The soils found in the valley area are distinct from the soils found on the surrounding uplands. This is due to the different parent material, i.e., alluvial in the valley and indurated rock in the uplands, from which the soils were formed. The soils found throughout the valley area are primarily of the Yolo-Cortina-Pleasanton association. The soils in the upland areas are of the Hugo-Josephine-Laughlin association west and north of the valley, Spreckels-Felta association southeast of the valley, and Los Gatos-Henneke-Maymen association northeast of the valley. The contrast in soils allows an easy distinction between the valley and upland areas. In addition, the upland soils generally distinguish the valley area from adjacent viticultural areas.

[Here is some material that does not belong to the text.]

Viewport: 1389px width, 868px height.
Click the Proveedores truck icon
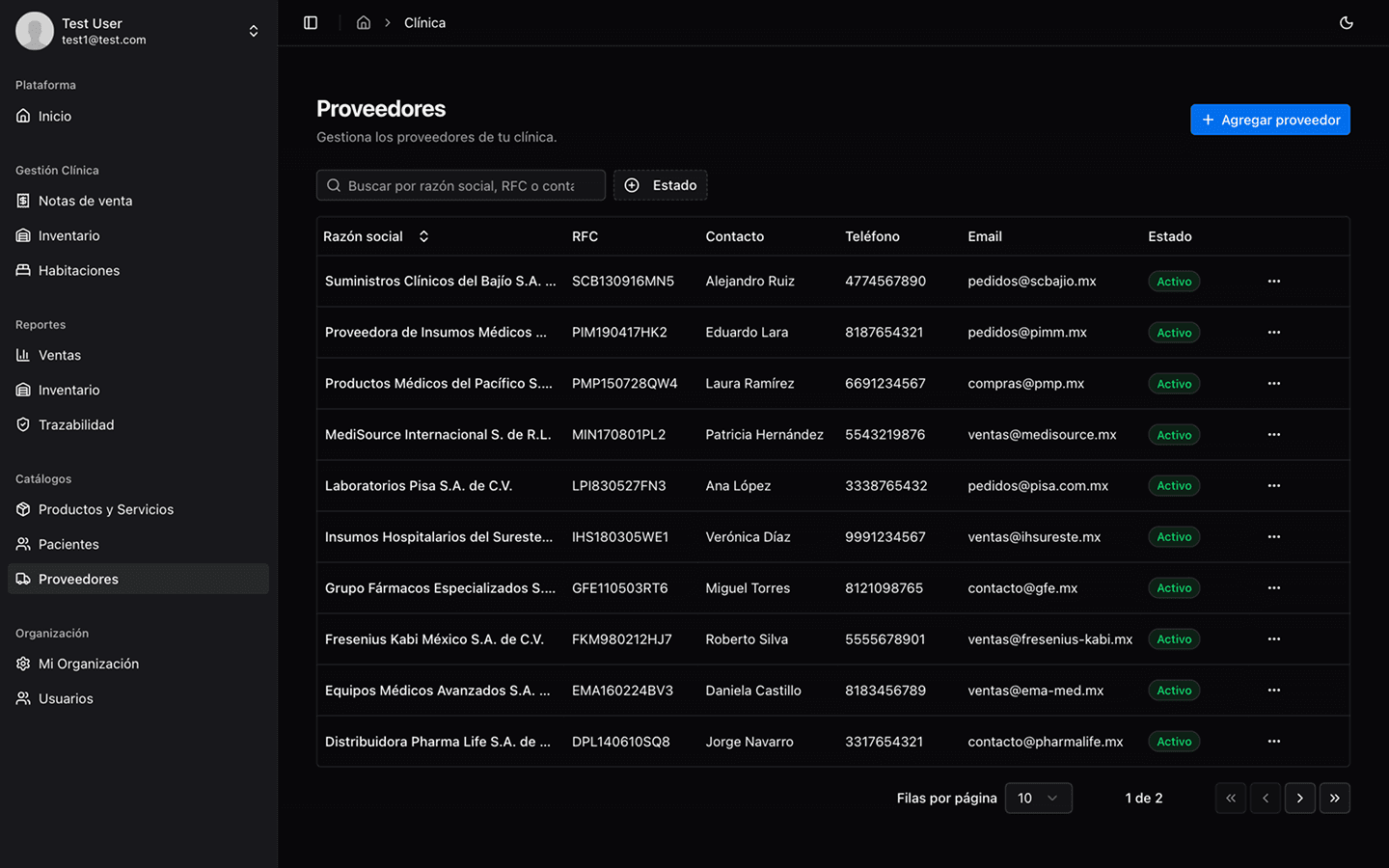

The source of soils found in Dry Creek Valley originate in the three geologic rock types: Igneous; Metamorphic; and Sedimentary. Boomer soils, for example, are formed from old and weathered Basaltic Green stone Igneous rocks, formed in place from underlying parent material. The Manzanita and Yolo soils are a combination of all three geologic rock types. Also considered a source of soil building and replenishment is the subterranean action of several faults found in this area, viz., the Healdsburg, Grass Valley, and Mill Creek fault zones.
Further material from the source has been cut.